本データベースは2020年9月25日の公開以来更新は見られていないものの、ベトナム国内での状況をうかがい知る重要な資料となる。
1. 外国裁判所の判決及び決定の承認・執行
ベトナム民事訴訟法 (2015年法、92/2015/QH13) 423条では、外国裁判所の判決及び決定[2]について、以下の要件のいずれかを充足するものは、ベトナムの裁判所にその承認と執行を求める申立をすることができ、裁判所の承認の上で執行される。

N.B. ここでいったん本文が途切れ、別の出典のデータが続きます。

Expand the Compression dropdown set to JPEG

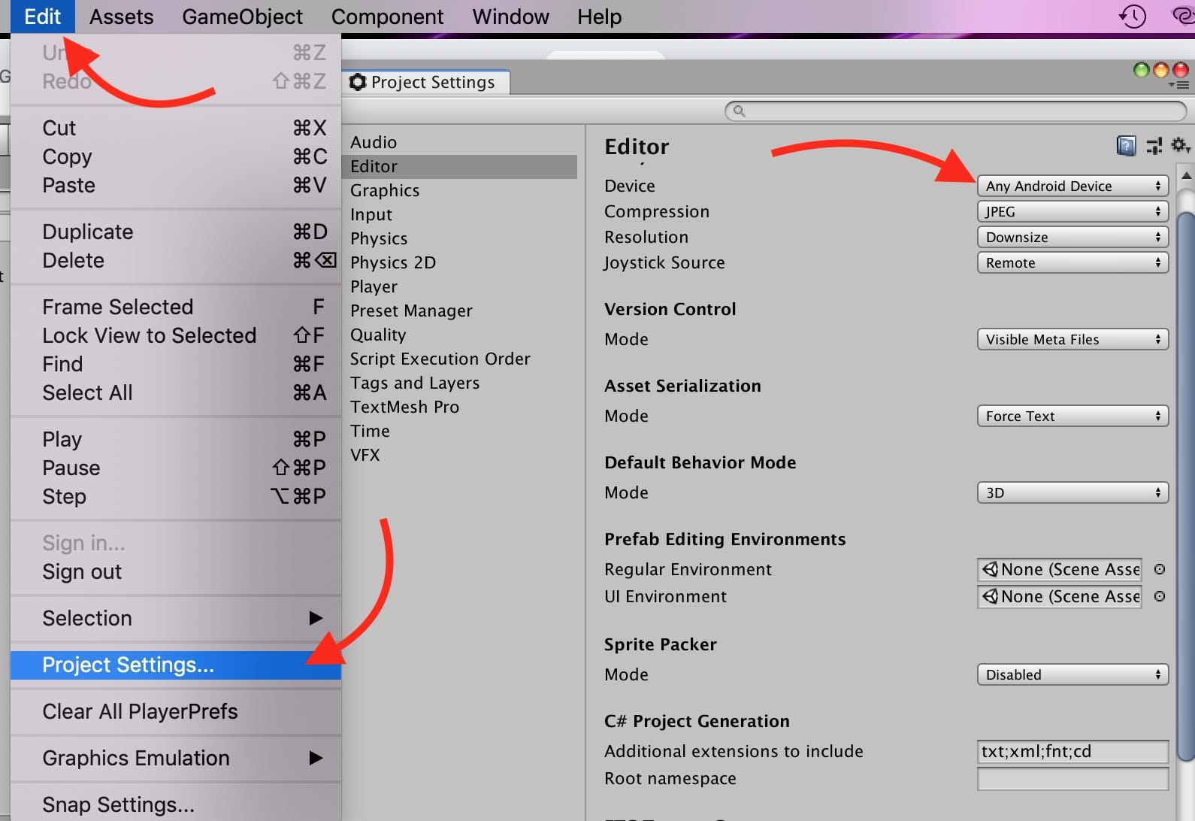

①判決及び決定が下された国及びベトナムが締約国である国際条約に、当該承認及び執行が明記されていること(19カ国と締結済みで、日本とは未締結)(423条1項a) ②ベトナム及び判決及び決定が下された国が、①の国際条約に加入していない場合には相互主義原則の適用があること(423条1項b) ③その他ベトナム法で規定されるもの(423条1項c) |
公開されているデータベースでは、その統計対象の期間中に申立てられた外国裁判所の判決・決定の承認は26件であり、そのうちベトナムの裁判所で承認・執行されたものは全体のおよそ46%にあたる12件であったことがわかる。
また、承認・執行されたものを国別にみてみると、韓国が5件、ドイツが2件、ロシア、ポーランド、シンガポール、台湾、チェコが各1件となっている。毎年の申立件数は1件から7件であり、拒絶理由は様々であり、一概に承認されたものと拒絶されたものに傾向を見出すことは難しいが、拒絶理由中には当事者欠席やベトナム法の基本原則に反するといった理由もみられる。

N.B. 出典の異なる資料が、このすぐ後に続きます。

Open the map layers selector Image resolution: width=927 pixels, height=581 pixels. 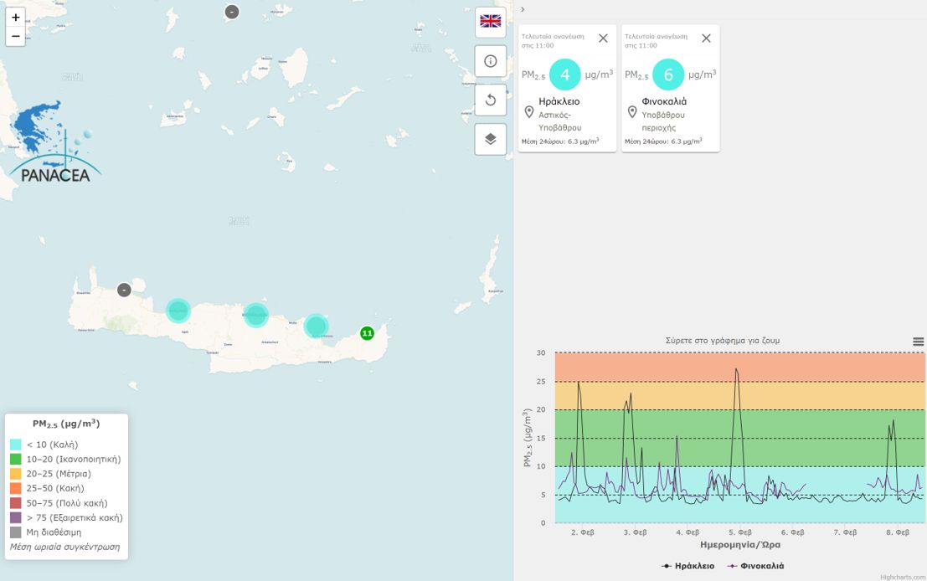click(490, 139)
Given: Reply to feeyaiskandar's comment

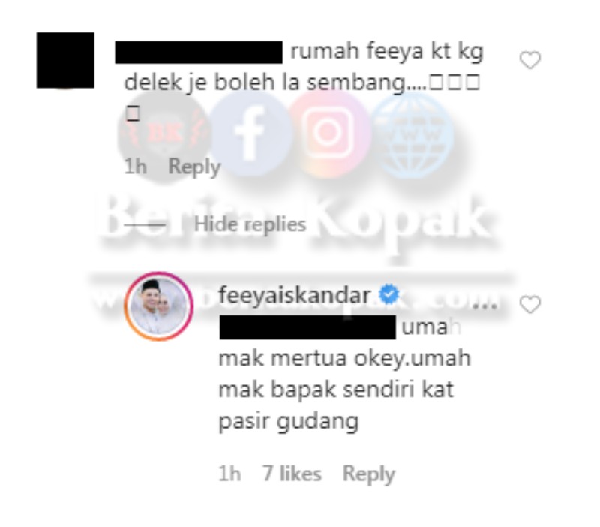Looking at the screenshot, I should click(368, 474).
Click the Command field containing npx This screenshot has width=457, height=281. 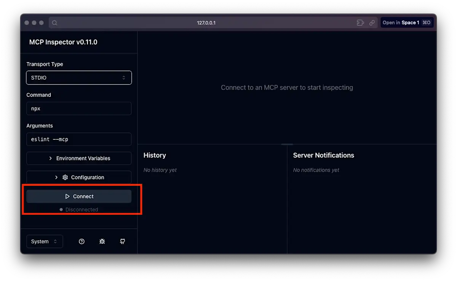click(x=79, y=108)
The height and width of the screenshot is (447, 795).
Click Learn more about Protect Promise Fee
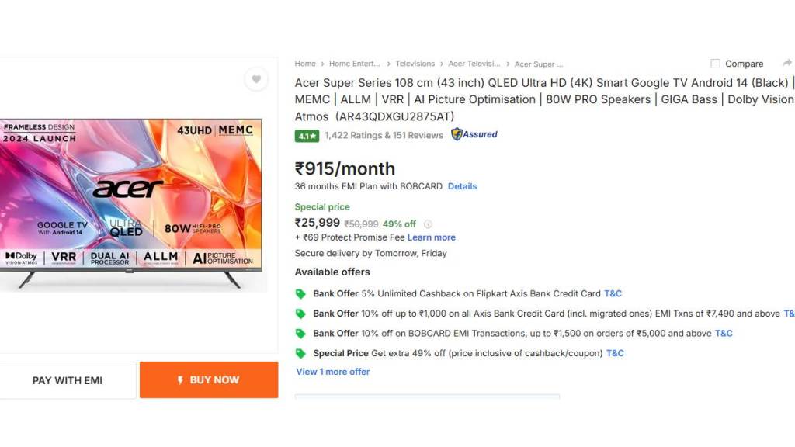point(431,237)
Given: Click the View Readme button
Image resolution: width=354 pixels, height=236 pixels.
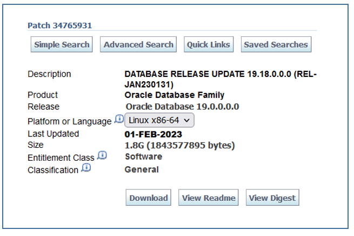Looking at the screenshot, I should point(209,198).
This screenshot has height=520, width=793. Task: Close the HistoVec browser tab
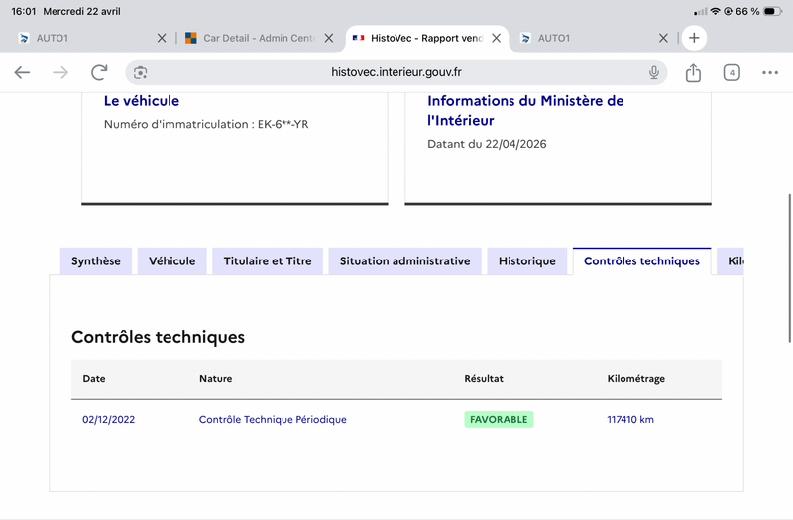[x=497, y=38]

なお、日本においても外国判決承認執行制度は存在しており、民事訴訟法118条に規定される。同条は、の5要件全てを満たす場合に裁判所は外国判決を承認し、執行することができる。
①確定判決であること(118条柱書) ②外国判決を下した裁判地が国際裁判管轄を有すること(同条1号) ③適切な裁判の開始文書が敗訴被告に送達されたこと(同条2号) ④日本の公序に反しないこと(同条3号) ⑤相互の保証があること(同条4号)
2. 外国仲裁判断の承認・執行
ベトナム民事訴訟法424条では、外国仲裁判断について以下の要件のいずれかを充足するものは、ベトナムの裁判所にその承認と執行を求める申立をすることができ、裁判所の承認の上で執行される。
①外国仲裁の裁定、その国とベトナム社会主義共和国が承認と外国仲裁裁定の執行についての国際条約を批准している(424条1項a) ②外国仲裁の裁定が、互助原則上の条項に規定されている場合に属さない(同項b)
ニューヨーク条約(外国仲裁判断の承認及び執行に関する条約)が①の国際条約に該当するため、1995年同条約の締結国となったベトナムと締結国との間では①の要件を充足し、ベトナムにおいて承認・執行することができる。なお、日本も同条約に加盟しているため、ベトナムとの間で相互に承認・執行することができる。
公開されているデータベースでは、その統計対象の期間中に申立てられた外国仲裁判断の承認は83件であり、そのうちベトナムの裁判所で承認され、執行されたものは全体のおよそ49%にあたる41件であったことがわかる。また、承認・執行されたものを国別にみてみると、ドイツが14件、シンガポールが7件、イギリスが7件と続き、日本のものも1件含まれる。
拒絶理由は例えば
・仲裁人の任命時及び仲裁手続時の「仲裁手続違反」が存すること(例えば債務者に適切に仲裁の通知が送付された証拠が存しない) ・仲裁合意締結の権限・署名手続き違反などの「仲裁合意に関する違反」(仲裁条項の不備・無効、仲裁合意の範囲を超えた仲裁手続き)であり、 ・その他ベトナム法の基本原則に反することなどが挙げられている。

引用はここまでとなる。